A PERFECT FIT: MINDJET, AGILE MARKETING AND OPTIMISATION

Believing strongly in Agile Marketing is part of the reason why I’ve devoted the last six years of my career to consulting with clients on how to better test their sites and optimize their marketing.

Learn How Mindjet Partners with Webtrends to Optimize
Their Digital Marketing and Win Sales From the Competition

Recently, I’ve been working closely with Mindjet, an innovation management software company. The marketing team at Mindjet embraces the Agile Marketing approach, and chose Webtrends Optimize in part for our ability to support the needs of Agile Marketing via software and a broad, responsive service offering. They’ve leveraged a wide range of capabilities in the Optimize platform. They’ve also stretched my consulting muscles, asking me to pivot with them in ways optimization practitioners aren’t always willing to do.

With Mindjet, we’ve used the following tools to dig for insights, and then test assumptions:

  1. Web Analytics – this is a foundational provider of insights about content popularity, traffic patterns, campaign performance and more.
  2. Heat Maps – this visual expression of web analytics data helps the Mindjet team quickly find areas of interest on web pages and generate ideas for testing.
  3. Segmentation – even the most basic segmentation (referrer, keyword, device type, etc.) is extremely powerful when applied to web analytics data, and even more insightful when applied to optimization test data.
  4. Fractional Factorial Multivariate (MVT) testing – the ability to test only a ‘fraction’ of possible content combinations (hence the name) allows Mindjet to use their existing traffic volume to quickly find winning content combinations. For example, we’ve used this method on their homepage and free trial form page with great success.
  5. Throttling – The ability to control how much of your total page traffic is entered into an experiment (“sample size”) is a great way to mitigate risk.

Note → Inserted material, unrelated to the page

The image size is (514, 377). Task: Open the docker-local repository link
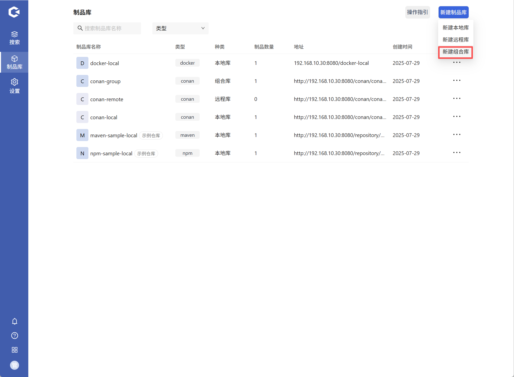point(104,63)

For example, when a design change has stakeholders “up in arms,” you can expose only 10% of your traffic to the crazy new design, reducing your business risk if it doesn’t perform well.

While Mindjet had an Optimization Road Map essentially from Day 1, our Webtrends team has had to use the Road Map as a looser guide than with less agile clients. We are informed by the Mindjet test road map, but we are not slaves to it!

Similarly, we find ourselves being more flexible during the test planning phase of projects than with other less agile clients. Sometimes, we remove non-essential steps from the process to move more quickly. Other times, we slow down and work carefully through details of experiment plans that would directly affect Mindjet’s bottom line if things aren’t done a specific way. In other words, we don’t force our Optimize planning process on the Mindjet organization; we stay flexible to their needs on any given day.

Another interesting aspect of the Mindjet marketing group is their reliance on recent, quantitative data more so than “target audience” constructs built from 3rd party industry research, opinion and qualitative inputs. As we move deeper into understanding Mindjet’s target customer, we find that our inputs are web analytics data and test data more often than demographic profiles. There is nothing inherently wrong with things like demographics and 3rd party research, but in the Agile Marketing framework, these data sources skew toward trying to predict the behavior of a very large group of prospects, instead of moving, through discovery over time, toward a more 1-to-1 marketing approach.